Find less boring "real" work. I generally find that the amount of time I spend
on HN is proportional to how bored I am with my job. If the work really is
interesting, I find that I almost have to force myself to use HN just to take
a break.

------
yelongren
The problem of input (reading, listening, watching) without output (writing,
speaking, doing) is that, at the end of the day, you have nothing to show for
your time. And since none of us are telepaths, to the outside world, it is
like you haven't even existed that day.

------
jackularity
>On the surface, it feels great; learning, gaining knowledge and understanding
is fantastic [...] >but I need to be a creator, not a consumer

But _learning is also creative_. All knowledge must be conjectured afresh in
the mind that learns it -- the process is the same whether the knowledge is
known by others or not.

Knowledge gained from TV and browsing and consuming is of value in life,
including in creative projects.

If one is feeling addicted or jaded or whatever then what this really means is
that browsing has been used to _distract_ one from other, more pressing,
problems, e.g. personal problems

There's no reason not to do both, in whatever ratio seems fit. Cutting oneself
off from the culture would be detrimental to one's original work.

------
ClintonWu
Great post on something that affects me. Partially why I'm creating Skim.Me
(<http://skim.me>).

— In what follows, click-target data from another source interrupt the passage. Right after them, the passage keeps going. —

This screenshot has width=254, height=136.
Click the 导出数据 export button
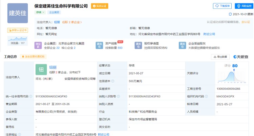[x=220, y=56]
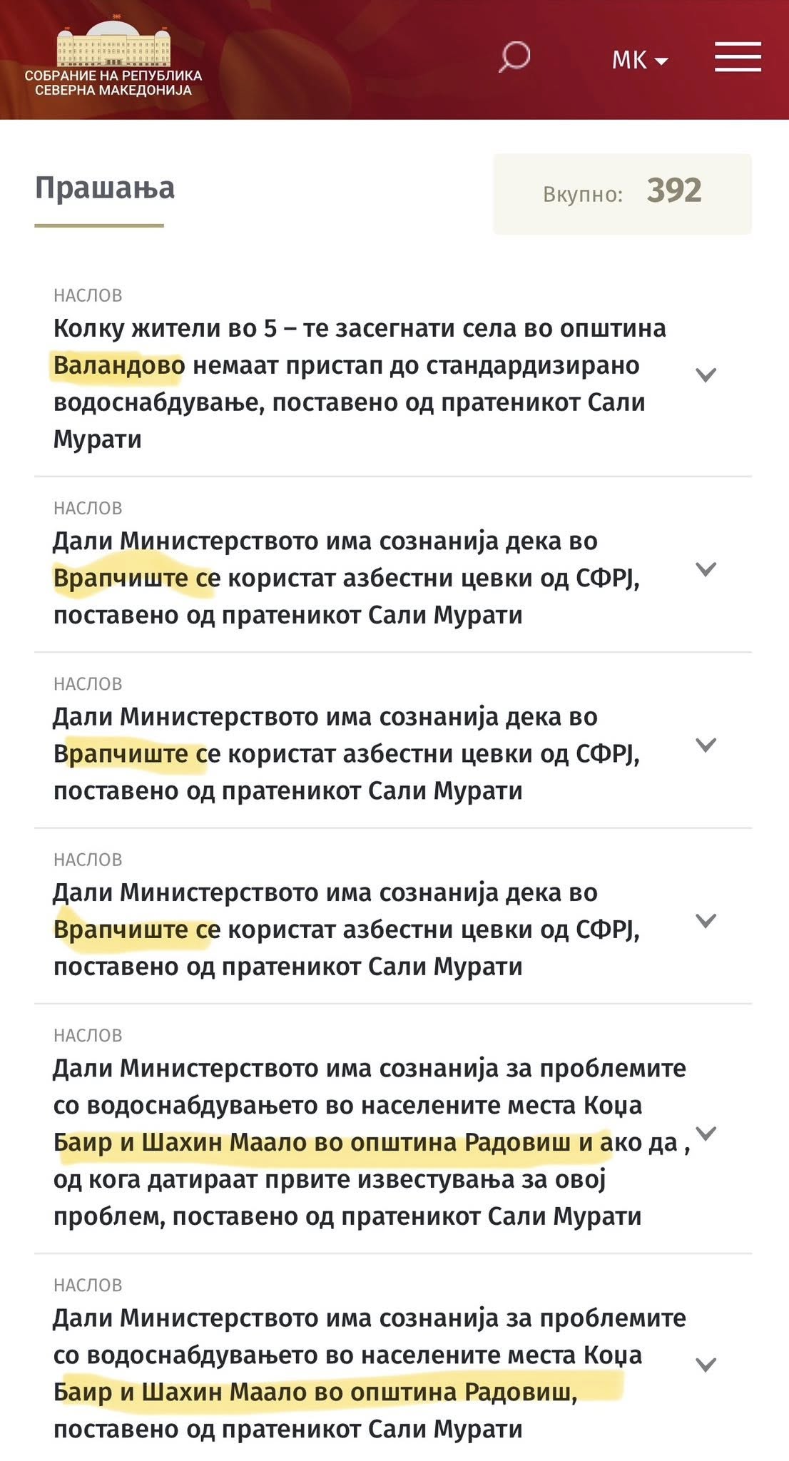789x1461 pixels.
Task: Select the Прашања tab
Action: point(105,188)
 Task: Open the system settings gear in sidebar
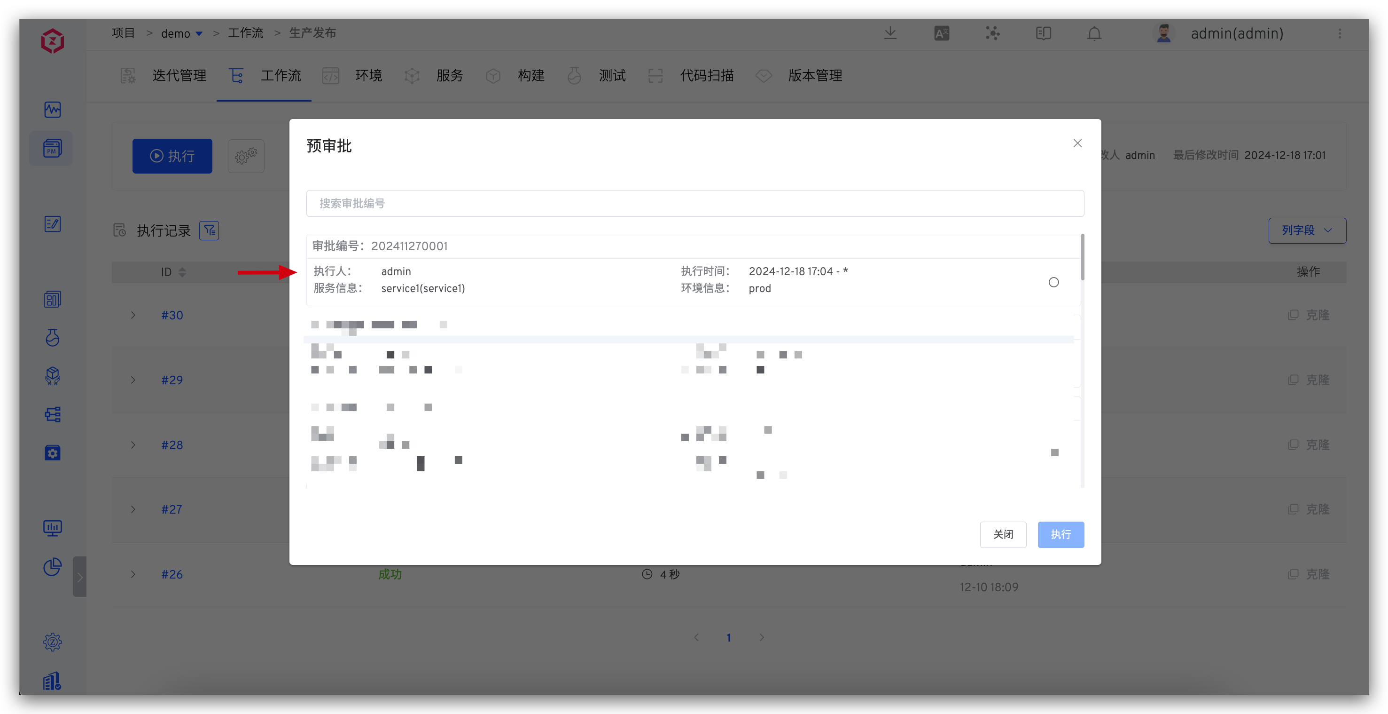tap(52, 642)
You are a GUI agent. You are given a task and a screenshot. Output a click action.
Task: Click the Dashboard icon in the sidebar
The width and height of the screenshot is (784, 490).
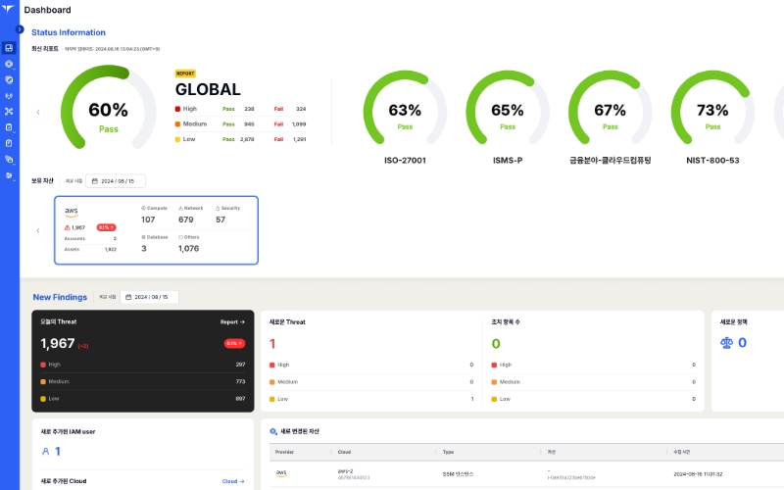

You tell us how much time you have and we curate your
routine in one feed. All the content in one ecosystem. Not just news and
social but all applicable verticals in the future. For those that are ok
giving up their browsing history for us to analyze. Probably not everyone.

------
funkah
I guess I don't agree with our current reverence for creation. It's easy to
create things and shove them out into the world. The work that comes after,
though, is unsexy, unglamorous, and usually less fun than the creation part.
It's also where most of the value comes from.